6. What uncorrected statics look like

  • Pre-stack: first breaks wiggle trace-to-trace; reflection hyperbolae are lumpy.
  • Stacked: amplitude loss where statics were random, or split reflections (same reflector appears twice) where statics jumped at a boundary. Long-wavelength statics look like structural undulations — fake highs and lows that are really just weathered-layer topography.
  • Downstream velocity picks: wrong. Residual statics contaminate velocity analysis, which contaminates imaging.

7. Order of operations

Statics are typically applied before deconvolution and noise attenuation, and they are iteratively refined: first-pass refraction statics → preliminary velocity → residual statics (§2.4) → re-pick velocity → re-pick residual statics. Two or three passes is normal; land data with rough topography may need more.

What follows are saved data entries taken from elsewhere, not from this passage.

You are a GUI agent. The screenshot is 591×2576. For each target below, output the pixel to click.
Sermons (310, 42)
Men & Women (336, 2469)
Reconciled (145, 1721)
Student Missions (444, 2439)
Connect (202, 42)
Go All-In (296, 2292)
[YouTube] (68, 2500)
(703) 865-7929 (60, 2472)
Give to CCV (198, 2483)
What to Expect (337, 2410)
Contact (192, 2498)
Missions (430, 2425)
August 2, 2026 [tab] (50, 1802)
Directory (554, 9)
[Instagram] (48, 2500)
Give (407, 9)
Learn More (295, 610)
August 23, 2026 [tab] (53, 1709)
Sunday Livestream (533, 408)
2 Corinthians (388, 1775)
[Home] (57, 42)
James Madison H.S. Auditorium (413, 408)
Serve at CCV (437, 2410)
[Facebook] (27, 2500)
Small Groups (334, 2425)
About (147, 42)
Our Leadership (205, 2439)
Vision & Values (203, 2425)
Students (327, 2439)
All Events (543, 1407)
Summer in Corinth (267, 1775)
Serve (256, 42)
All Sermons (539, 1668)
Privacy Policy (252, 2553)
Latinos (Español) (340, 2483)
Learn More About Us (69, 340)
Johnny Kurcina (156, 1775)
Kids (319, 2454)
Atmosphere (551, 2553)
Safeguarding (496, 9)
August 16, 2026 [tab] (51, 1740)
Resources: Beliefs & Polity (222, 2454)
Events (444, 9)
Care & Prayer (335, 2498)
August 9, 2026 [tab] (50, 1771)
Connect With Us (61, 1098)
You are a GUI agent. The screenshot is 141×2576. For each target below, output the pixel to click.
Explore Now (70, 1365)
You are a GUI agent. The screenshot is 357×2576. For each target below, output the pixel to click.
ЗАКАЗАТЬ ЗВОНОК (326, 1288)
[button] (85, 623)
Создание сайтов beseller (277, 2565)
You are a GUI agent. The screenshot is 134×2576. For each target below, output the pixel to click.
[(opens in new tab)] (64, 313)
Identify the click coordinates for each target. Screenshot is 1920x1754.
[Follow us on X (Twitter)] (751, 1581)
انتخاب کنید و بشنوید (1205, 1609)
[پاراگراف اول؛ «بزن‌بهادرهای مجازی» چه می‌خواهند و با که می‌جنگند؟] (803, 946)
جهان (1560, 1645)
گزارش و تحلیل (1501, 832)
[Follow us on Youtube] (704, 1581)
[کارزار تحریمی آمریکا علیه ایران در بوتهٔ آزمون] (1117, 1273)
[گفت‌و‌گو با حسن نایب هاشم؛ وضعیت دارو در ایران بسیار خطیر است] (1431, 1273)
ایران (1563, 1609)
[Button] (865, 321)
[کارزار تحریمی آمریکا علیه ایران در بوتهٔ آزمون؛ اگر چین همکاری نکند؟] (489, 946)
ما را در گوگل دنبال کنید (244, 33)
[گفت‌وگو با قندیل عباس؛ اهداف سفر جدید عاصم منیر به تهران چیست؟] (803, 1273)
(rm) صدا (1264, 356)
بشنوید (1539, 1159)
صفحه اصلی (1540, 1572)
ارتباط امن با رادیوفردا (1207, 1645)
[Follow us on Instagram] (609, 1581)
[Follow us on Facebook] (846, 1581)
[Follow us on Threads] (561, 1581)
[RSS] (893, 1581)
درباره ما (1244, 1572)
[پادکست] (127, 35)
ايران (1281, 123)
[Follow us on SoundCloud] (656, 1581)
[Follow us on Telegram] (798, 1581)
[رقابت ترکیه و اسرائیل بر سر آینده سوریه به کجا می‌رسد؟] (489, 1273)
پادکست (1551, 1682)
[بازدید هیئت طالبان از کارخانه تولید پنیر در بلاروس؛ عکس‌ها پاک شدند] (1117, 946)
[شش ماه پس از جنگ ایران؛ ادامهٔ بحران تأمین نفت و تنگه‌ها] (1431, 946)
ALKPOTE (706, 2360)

**The one sentence to remember**

Statics are fixed per-station time shifts from the weathered near-surface; refraction statics estimate them from first breaks, tomographic statics from a full near-surface model, and without either, reflectors smear.

Where this goes next

Section §2.4 covers residual statics — the final refinement after refraction statics and preliminary velocity picks. It uses cross-correlation across a gather to tease out the remaining small shifts, and introduces the surface-consistent decomposition that underpins statics, deconvolution, and amplitude work alike.

References

  • Yilmaz, Ö. (2001). Seismic Data Analysis (2 vols.). SEG.
  • Sheriff, R. E., Geldart, L. P. (1995). Exploration Seismology (2nd ed.). Cambridge UP.
  • Claerbout, J. F. (1976). Fundamentals of Geophysical Data Processing. McGraw-Hill.
  • Tarantola, A. (1984). Inversion of seismic reflection data in the acoustic approximation. Geophysics, 49, 1259.